··· Texte fourni
Notre grand malheur dans cette tragédie, en plus d’avoir contribué à offrir un semblant de légitimation à des tentatives de déstabilisation d’un pays frère, c’est que nous nous exposons également à notre propre isolement, dans le concert des pays du monde et, plus immédiatement, des États du continent américain. Un pays sans une armée, digne de ce nom, et qui partage une frontière terrestre avec un État qui lui est hostile, doit pouvoir compter sur des pays amis fiables, susceptibles de lui prêter assistance diplomatique, sinon militaire, au besoin. Aujourd’hui, 57 ans après Punta Del Este, nous récidivons dans le même sens historique. Plus aucun État ne peut prendre nos professions d’amitié, avec sincérité. Puisque nous voulons jouer à l’opportuniste, à l’avenir, quel pays s’embarrassera-t-il de nos turbulences internes ou de nos sempiternels et tragiques manquements? Catastrophes diverses, tremblement de terre, cyclones ravageurs, coups d’État, massacres à répétition, plus aucun État n’en aura cure. On pourra toujours aller pleurer nos malheurs auprès de nos grands maîtres à penser. Il s’en trouvera peut-être un Président d’une république étoilée, pour penser tout haut, que nous sommes un «shit hole country» fort ennuyeux. Et, comme lorsque nous avons récemment vendu notre appui à l’Espagne, dans la tentative de sécession de la Catalogne, nous bénéficierons peut-être, en retour, de l’installation d’un hôpital pour notre population abandonnée par ses dirigeants, mais installé en République Dominicaine, pour bien nous montrer combien Sa Majesté nous tient en grande estime.
······
··· Items extraits
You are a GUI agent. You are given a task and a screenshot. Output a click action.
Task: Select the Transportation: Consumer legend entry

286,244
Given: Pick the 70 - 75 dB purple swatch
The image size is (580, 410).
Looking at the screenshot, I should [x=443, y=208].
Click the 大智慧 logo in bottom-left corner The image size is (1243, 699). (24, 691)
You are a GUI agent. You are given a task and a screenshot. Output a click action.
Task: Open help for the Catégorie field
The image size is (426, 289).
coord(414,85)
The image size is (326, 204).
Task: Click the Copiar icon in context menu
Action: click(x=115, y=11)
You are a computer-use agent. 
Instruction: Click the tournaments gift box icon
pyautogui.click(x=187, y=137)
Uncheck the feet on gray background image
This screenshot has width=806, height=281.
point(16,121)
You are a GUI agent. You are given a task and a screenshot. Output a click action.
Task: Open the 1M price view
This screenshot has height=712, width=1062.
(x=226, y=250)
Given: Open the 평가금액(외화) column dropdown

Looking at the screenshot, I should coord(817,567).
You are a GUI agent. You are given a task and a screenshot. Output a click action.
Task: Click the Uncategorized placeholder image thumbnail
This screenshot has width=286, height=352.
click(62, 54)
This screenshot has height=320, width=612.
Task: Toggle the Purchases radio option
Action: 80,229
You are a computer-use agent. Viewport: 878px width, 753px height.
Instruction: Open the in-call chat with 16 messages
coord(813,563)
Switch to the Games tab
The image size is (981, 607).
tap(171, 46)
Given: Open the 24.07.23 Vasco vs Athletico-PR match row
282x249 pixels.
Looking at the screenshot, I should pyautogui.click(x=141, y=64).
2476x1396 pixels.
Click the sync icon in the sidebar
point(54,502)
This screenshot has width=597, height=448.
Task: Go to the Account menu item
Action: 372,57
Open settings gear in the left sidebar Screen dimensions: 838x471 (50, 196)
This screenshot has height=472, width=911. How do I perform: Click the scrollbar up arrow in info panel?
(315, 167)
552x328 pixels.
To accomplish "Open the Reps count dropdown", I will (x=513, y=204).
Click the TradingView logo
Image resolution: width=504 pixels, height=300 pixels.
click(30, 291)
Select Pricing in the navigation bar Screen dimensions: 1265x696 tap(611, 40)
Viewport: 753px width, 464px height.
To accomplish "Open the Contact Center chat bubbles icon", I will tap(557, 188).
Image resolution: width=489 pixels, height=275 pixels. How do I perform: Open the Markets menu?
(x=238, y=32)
······
### Objectifs
1. D'après le texte fourni, combien d'années se sont écoulées depuis Punta Del Este ?
2. Résumez plus brièvement le paragraphe du texte fourni qui commence par « Notre grand malheur dans cette tragédie », en conservant ses faits principaux.
3. Poursuivez le texte fourni à partir de sa dernière phrase.
Les items ne sont pas utiles ici.

### Corrigés des exercices
1. 57 ans.

2. En prêtant un semblant de légitimité à la déstabilisation d'un pays frère, le pays s'expose à l'isolement, dans le monde comme sur le continent américain. Sans armée digne de ce nom et voisin d'un État hostile, il a pourtant besoin d'amis fiables, capables de l'aider sur le plan diplomatique, voire militaire. Or, 57 ans après Punta Del Este, il récidive. Plus aucun État ne croira à ses professions d'amitié ni ne se souciera de ses malheurs : catastrophes, séismes, cyclones, coups d'État, massacres. Il pourra toujours se plaindre auprès de ses « grands maîtres à penser », dont un président pourrait le traiter de « shit hole country ». Après avoir vendu son appui à l'Espagne contre la sécession de la Catalogne, il obtiendra peut-être en retour un hôpital pour sa population, mais installé en République Dominicaine.

3.
Pour tout vous dire, aujourd’hui, j’ai mal à mon âme d’Haïtien. J’aurai honte, chaque fois que je rencontrerai Rodriguez ou Maria, sur le quai d’un métro ou dans un restaurant. Nous autres, en diaspora, qui rencontrons quotidiennement d’autres expatriés comme nous, nous aurons honte de soutenir leur regard, honte de cette ignominieuse décision des dirigeants de notre pays d’origine. Comme le disait souvent feu mon père: «les vers de terre n’ont pas de colonne vertébrale, et pour cause, ils ne peuvent que ramper.» Nos dirigeants aujourd’hui, par cette décision, se sont ravalés au rang des vermisseaux.

Éric Jean-Marie Faustin

le 15 janvier 2019.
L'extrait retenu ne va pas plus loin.